TASK TO CARRY OUT: Pick out every line in the records below that contains the string "number", and copy each such line in full.

EXERCISE MATERIAL:
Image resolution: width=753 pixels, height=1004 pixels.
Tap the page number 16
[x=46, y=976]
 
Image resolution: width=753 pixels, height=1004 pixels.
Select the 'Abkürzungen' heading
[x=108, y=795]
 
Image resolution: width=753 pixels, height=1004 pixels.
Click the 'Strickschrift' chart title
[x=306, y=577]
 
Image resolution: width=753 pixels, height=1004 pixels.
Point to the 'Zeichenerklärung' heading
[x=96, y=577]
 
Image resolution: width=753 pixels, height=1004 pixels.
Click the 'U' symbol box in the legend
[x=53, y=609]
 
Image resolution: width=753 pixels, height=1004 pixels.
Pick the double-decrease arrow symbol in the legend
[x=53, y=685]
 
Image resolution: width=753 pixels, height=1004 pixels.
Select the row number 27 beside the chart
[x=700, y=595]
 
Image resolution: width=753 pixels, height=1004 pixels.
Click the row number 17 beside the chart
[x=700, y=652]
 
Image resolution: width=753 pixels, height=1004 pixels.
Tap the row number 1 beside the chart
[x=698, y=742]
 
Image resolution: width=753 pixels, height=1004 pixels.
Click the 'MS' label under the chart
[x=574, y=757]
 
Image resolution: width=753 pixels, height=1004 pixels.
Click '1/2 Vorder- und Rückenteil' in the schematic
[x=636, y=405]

SOLUTION FOR THIS TASK:
Tap the page number 16
Select the row number 27 beside the chart
Click the row number 17 beside the chart
Tap the row number 1 beside the chart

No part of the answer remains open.